Perhaps the most searching response to Ayaan Hirsi Ali came from Jacob Phillips in The Critic magazine. Aged 25, he converted to Christianity soon after the turn of the millennium while working in the City of London. His office ethos amounted to ‘rough-edged Thatcherism’ – the aim was to make as much money as possible in the shortest possible time. Phillips’s colleagues read Zoo and Nuts  (then very popular but now defunct lads’ mags), while ‘popular culture had begun slipping into a level of pornification impossible to imagine just a few years previously’. Employees would disappear into toilet cubicles to snort drugs on Friday afternoons.  

Leaving the office to attend Mass during the lunch hour – as Phillips did regularly after his reception as a Catholic – thus felt counter-cultural. ‘Mammon lay slain’ at the church door. ‘In the first few minutes kneeling in the pews, there’d be a radical decentring of all the values the world held dear. I’d return to work feeling reorientated by the uncontrollable centre of human life – the miracle of being restored to our origin out of nothing, after accepting the dereliction and dismay of the world.’ 

Christian radicalism continues to exert a strong pull on Phillips.

‘I read “when Christ calls a man, he bids him come and die” from Dietrich Bonhoeffer, or St Theresa of Lisieux saying, “I desire only to suffer and be forgotten.” As my colleagues raged through the City’s bars on Friday nights, I would pray a line from Psalm 88: “You have taken away my friends, and made me hateful in their sight.”’

He quit his job a year later to study for a degree in theology.  

The move felt more subversive then than it might do in the 2020s.
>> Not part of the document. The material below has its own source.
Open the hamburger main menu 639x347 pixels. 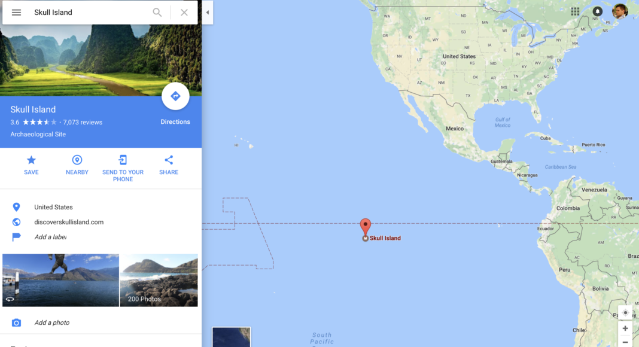coord(16,12)

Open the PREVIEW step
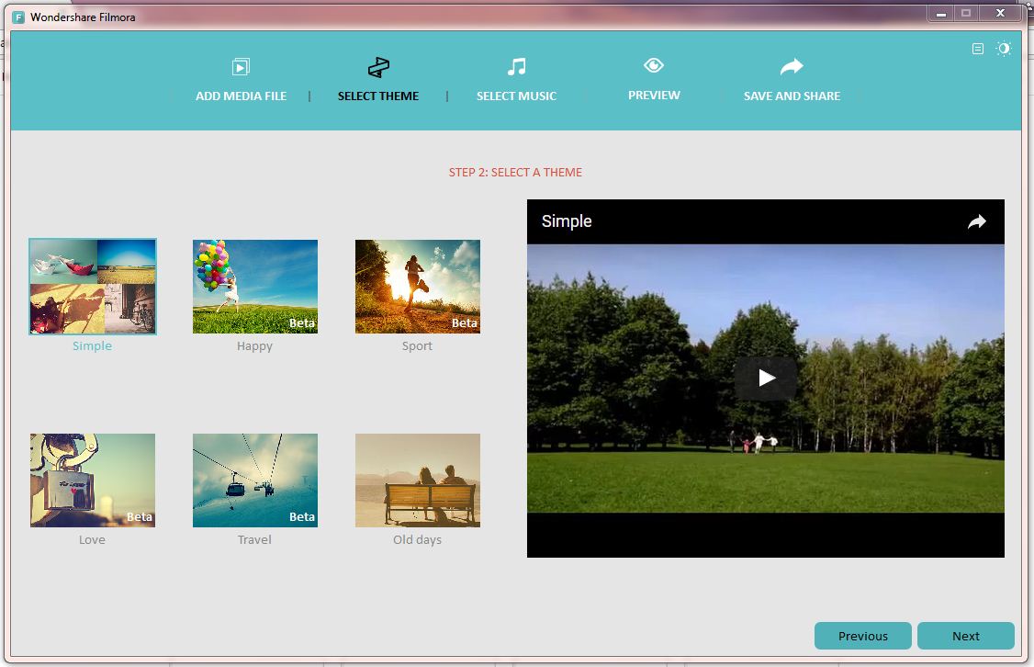654,94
Churchgoers themselves – not just practitioners of civic religion, but also some members of an older liberal generation probably too accommodating of secular fashions – can be among those most surprised to discover the continuing potency of gospel teaching. Like Martin, Phillips sees that the civilisational benefits of Christianity are only by-products (albeit important ones) of faith itself.  

Faith is . . . uncontrollable, and it is just as active in despair and dereliction as in the moments of great historical achievement. If your Christianity promises to improve life in a worldly sense, it probably isn’t that Christian. 
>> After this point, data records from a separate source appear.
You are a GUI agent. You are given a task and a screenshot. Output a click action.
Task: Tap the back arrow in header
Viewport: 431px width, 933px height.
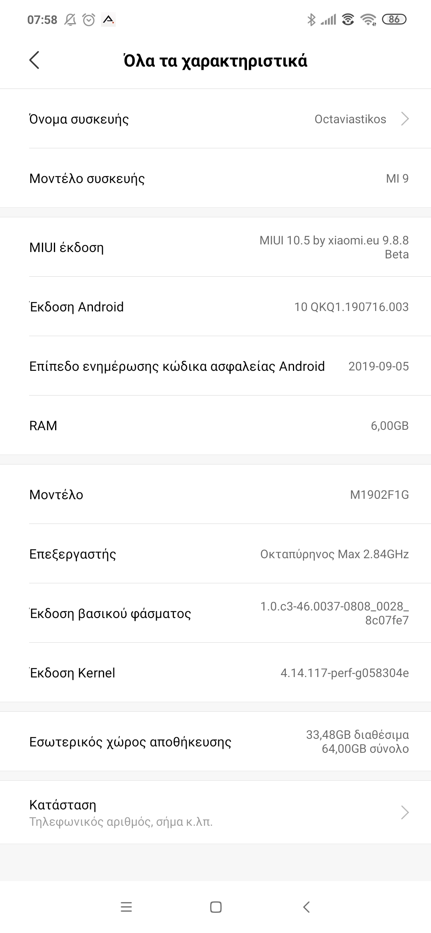point(35,61)
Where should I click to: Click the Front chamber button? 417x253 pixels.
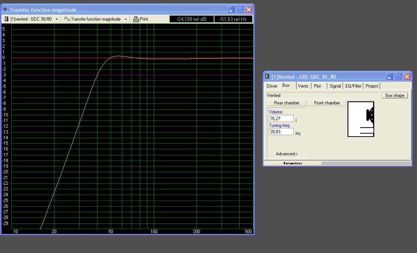(327, 103)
The apostles didn’t lay down their nets to become fishers of self-fulfilment. The mystics didn’t emaciate themselves through fasting to defend our freedom of speech. The martyrs didn’t die for the good educational outcomes of stable families. At the centre of anything purporting to be Christian must always be the . . . disruptive reality of lives being lived, and societies being led, in ways which are not of our choosing.

These thoughts can be put in a nutshell, as well as endlessly elaborated. The brief version should include an avowal that our lives have a telos or goal. Christianity’s eclipse matters because the Church is the sturdiest vessel for the preservation of values without which civilisation will perish. And because Christian teaching goes further in maintaining that our human search for love and joy is at one with the order and purpose of the world as God’s creation.  

Janet Soskice, one of my wisest teachers and a thinker to rank alongside Taylor, sums these thoughts up memorably with the simple comment that Dante was right. ‘In the end,’ she adds, ‘it is love which moves the Sun and the other stars, and which draws us on in our social and moral lives. We just need to be able to see it.’